Data under study |
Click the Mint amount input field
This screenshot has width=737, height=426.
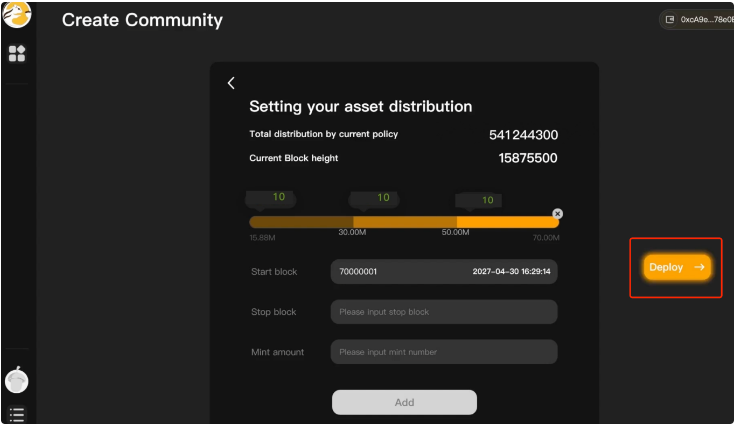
--
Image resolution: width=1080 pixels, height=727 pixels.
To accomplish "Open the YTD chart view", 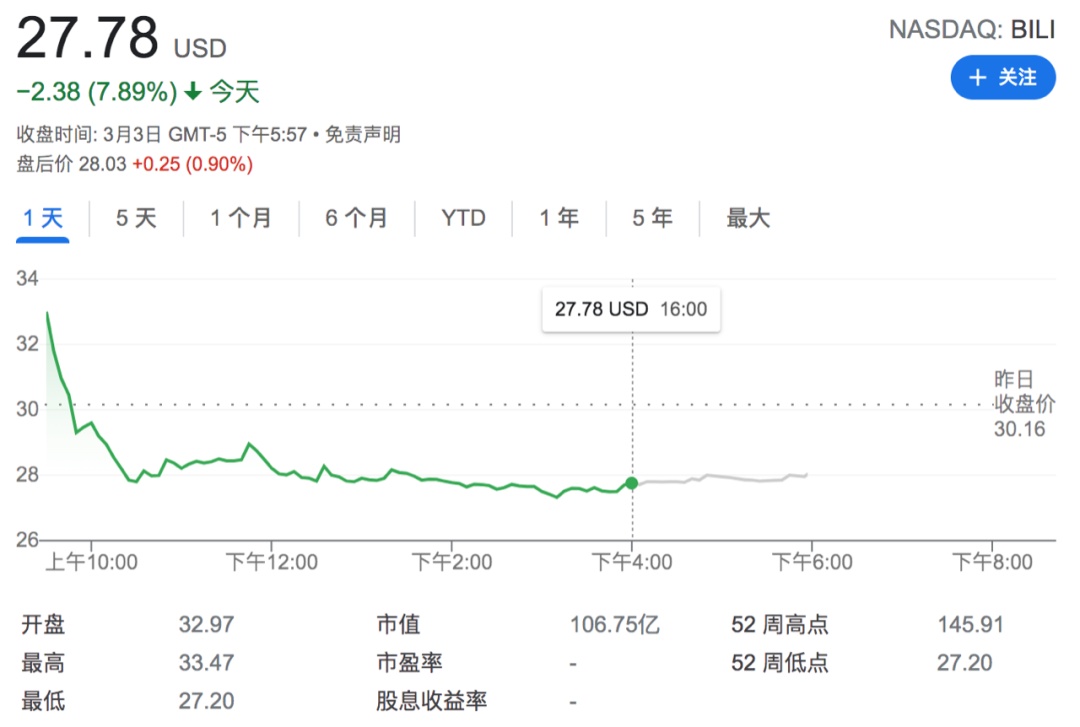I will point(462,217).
* * *
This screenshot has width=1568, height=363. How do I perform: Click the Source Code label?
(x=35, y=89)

Your goal | All that is wanted is the stretch of lines above from the one containing "Click the Mint amount input field" through the one containing "This screenshot has width=737, height=426.", duplicated exactly.

Your solution |
Click the Mint amount input field
This screenshot has width=737, height=426.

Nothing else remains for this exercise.